## begin INFORMATION GIVEN
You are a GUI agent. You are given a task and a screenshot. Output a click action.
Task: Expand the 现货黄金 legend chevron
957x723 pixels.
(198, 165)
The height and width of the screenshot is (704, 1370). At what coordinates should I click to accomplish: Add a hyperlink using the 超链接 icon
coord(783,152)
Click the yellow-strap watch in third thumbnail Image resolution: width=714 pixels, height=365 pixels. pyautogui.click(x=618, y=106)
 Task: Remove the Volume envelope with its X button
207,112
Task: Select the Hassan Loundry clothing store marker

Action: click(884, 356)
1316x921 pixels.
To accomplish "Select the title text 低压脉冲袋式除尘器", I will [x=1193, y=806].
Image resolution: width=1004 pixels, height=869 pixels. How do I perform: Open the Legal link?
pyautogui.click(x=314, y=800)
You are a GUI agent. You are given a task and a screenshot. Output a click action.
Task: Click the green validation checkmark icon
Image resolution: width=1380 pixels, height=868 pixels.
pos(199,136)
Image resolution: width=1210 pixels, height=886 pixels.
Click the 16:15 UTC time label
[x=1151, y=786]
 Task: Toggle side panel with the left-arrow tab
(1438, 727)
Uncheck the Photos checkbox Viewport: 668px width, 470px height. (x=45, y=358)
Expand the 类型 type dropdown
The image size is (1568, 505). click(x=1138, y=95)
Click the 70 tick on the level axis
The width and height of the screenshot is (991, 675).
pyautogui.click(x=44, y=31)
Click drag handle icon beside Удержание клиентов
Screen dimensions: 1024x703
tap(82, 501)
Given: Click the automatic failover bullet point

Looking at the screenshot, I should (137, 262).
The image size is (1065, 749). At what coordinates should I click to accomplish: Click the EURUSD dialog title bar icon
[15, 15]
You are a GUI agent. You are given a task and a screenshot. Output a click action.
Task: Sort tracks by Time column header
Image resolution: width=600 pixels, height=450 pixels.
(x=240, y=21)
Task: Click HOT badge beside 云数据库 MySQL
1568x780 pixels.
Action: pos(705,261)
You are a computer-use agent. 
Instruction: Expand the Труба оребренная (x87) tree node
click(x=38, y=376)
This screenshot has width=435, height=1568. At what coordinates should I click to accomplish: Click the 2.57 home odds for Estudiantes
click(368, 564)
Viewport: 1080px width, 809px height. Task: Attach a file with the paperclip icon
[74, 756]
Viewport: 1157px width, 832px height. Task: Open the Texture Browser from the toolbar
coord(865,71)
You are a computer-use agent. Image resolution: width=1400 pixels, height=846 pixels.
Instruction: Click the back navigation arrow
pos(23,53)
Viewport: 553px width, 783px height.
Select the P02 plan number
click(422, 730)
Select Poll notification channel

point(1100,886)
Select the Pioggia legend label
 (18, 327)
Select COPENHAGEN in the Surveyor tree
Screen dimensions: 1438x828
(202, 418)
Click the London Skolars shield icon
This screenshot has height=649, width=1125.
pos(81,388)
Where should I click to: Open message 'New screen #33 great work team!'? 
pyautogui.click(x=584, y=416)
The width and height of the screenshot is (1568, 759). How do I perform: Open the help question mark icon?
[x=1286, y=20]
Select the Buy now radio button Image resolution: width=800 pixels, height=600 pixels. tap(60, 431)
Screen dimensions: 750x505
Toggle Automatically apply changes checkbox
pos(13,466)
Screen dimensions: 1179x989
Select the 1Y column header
## end INFORMATION GIVEN
- **WHAT IS EXPECTED**: Retype all the lines above word for word.

- **COMPLETE OUTPUT**:
You are a GUI agent. You are given a task and a screenshot. Output a click action.
Task: Expand the 现货黄金 legend chevron
957x723 pixels.
(198, 165)
The height and width of the screenshot is (704, 1370). At what coordinates should I click to accomplish: Add a hyperlink using the 超链接 icon
coord(783,152)
Click the yellow-strap watch in third thumbnail Image resolution: width=714 pixels, height=365 pixels. pyautogui.click(x=618, y=106)
 Task: Remove the Volume envelope with its X button
207,112
Task: Select the Hassan Loundry clothing store marker

Action: click(884, 356)
1316x921 pixels.
To accomplish "Select the title text 低压脉冲袋式除尘器", I will [x=1193, y=806].
Image resolution: width=1004 pixels, height=869 pixels. How do I perform: Open the Legal link?
pyautogui.click(x=314, y=800)
You are a GUI agent. You are given a task and a screenshot. Output a click action.
Task: Click the green validation checkmark icon
Image resolution: width=1380 pixels, height=868 pixels.
pos(199,136)
Image resolution: width=1210 pixels, height=886 pixels.
Click the 16:15 UTC time label
[x=1151, y=786]
 Task: Toggle side panel with the left-arrow tab
(1438, 727)
Uncheck the Photos checkbox Viewport: 668px width, 470px height. (x=45, y=358)
Expand the 类型 type dropdown
The image size is (1568, 505). click(x=1138, y=95)
Click the 70 tick on the level axis
The width and height of the screenshot is (991, 675).
pyautogui.click(x=44, y=31)
Click drag handle icon beside Удержание клиентов
Screen dimensions: 1024x703
tap(82, 501)
Given: Click the automatic failover bullet point

Looking at the screenshot, I should (137, 262).
The image size is (1065, 749). At what coordinates should I click to accomplish: Click the EURUSD dialog title bar icon
[15, 15]
You are a GUI agent. You are given a task and a screenshot. Output a click action.
Task: Sort tracks by Time column header
Image resolution: width=600 pixels, height=450 pixels.
(x=240, y=21)
Task: Click HOT badge beside 云数据库 MySQL
1568x780 pixels.
Action: pos(705,261)
You are a computer-use agent. 
Instruction: Expand the Труба оребренная (x87) tree node
click(x=38, y=376)
This screenshot has width=435, height=1568. At what coordinates should I click to accomplish: Click the 2.57 home odds for Estudiantes
click(368, 564)
Viewport: 1080px width, 809px height. Task: Attach a file with the paperclip icon
[74, 756]
Viewport: 1157px width, 832px height. Task: Open the Texture Browser from the toolbar
coord(865,71)
You are a computer-use agent. Image resolution: width=1400 pixels, height=846 pixels.
Instruction: Click the back navigation arrow
pos(23,53)
Viewport: 553px width, 783px height.
Select the P02 plan number
click(422, 730)
Select Poll notification channel

point(1100,886)
Select the Pioggia legend label
 (18, 327)
Select COPENHAGEN in the Surveyor tree
Screen dimensions: 1438x828
(202, 418)
Click the London Skolars shield icon
This screenshot has height=649, width=1125.
pos(81,388)
Where should I click to: Open message 'New screen #33 great work team!'? 
pyautogui.click(x=584, y=416)
The width and height of the screenshot is (1568, 759). How do I perform: Open the help question mark icon?
[x=1286, y=20]
Select the Buy now radio button Image resolution: width=800 pixels, height=600 pixels. tap(60, 431)
Screen dimensions: 750x505
Toggle Automatically apply changes checkbox
pos(13,466)
Screen dimensions: 1179x989
Select the 1Y column header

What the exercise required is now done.